--- Input records Enclosed Below ---
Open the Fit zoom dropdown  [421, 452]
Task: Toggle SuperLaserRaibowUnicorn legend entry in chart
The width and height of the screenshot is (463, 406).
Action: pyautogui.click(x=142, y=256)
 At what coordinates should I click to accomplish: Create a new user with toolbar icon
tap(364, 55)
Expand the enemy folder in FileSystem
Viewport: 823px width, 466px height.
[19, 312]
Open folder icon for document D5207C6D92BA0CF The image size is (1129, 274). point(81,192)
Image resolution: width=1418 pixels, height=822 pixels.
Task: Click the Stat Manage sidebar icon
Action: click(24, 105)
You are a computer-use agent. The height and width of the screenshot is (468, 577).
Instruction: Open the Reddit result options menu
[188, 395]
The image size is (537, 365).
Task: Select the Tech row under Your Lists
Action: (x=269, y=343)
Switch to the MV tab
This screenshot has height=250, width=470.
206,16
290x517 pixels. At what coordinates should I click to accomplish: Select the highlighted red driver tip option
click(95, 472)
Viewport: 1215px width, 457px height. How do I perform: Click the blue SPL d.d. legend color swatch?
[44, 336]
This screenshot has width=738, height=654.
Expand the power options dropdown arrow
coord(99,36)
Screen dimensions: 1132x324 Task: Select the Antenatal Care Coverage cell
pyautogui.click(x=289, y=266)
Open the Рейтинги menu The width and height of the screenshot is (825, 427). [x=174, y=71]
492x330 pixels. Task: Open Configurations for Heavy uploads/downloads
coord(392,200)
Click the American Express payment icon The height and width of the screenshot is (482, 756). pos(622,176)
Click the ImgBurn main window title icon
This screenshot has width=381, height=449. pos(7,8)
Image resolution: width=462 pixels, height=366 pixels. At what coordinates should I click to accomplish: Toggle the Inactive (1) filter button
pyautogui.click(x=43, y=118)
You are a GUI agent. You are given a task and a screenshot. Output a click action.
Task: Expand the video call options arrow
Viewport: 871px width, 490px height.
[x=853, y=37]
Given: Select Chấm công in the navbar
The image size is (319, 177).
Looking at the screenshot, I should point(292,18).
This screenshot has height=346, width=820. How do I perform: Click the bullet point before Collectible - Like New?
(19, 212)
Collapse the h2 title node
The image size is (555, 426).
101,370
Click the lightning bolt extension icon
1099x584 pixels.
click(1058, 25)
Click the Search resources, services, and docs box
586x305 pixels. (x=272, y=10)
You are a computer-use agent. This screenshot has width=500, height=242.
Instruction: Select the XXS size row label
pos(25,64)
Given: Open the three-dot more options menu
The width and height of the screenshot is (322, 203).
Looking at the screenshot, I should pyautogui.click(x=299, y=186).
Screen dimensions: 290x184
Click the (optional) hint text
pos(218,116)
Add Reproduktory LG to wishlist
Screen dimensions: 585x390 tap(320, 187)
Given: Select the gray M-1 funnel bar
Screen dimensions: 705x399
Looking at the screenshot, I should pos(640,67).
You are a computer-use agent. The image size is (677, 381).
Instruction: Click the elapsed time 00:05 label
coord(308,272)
--- End of Enclosed Input records ---
Your instructions: Whenever the string "agent" occurs in a line of the entries above, copy that line.

Reply:
You are a computer-use agent. The height and width of the screenshot is (468, 577).
You are a GUI agent. You are given a task and a screenshot. Output a click action.
You are a computer-use agent. This screenshot has width=500, height=242.
You are a computer-use agent. The image size is (677, 381).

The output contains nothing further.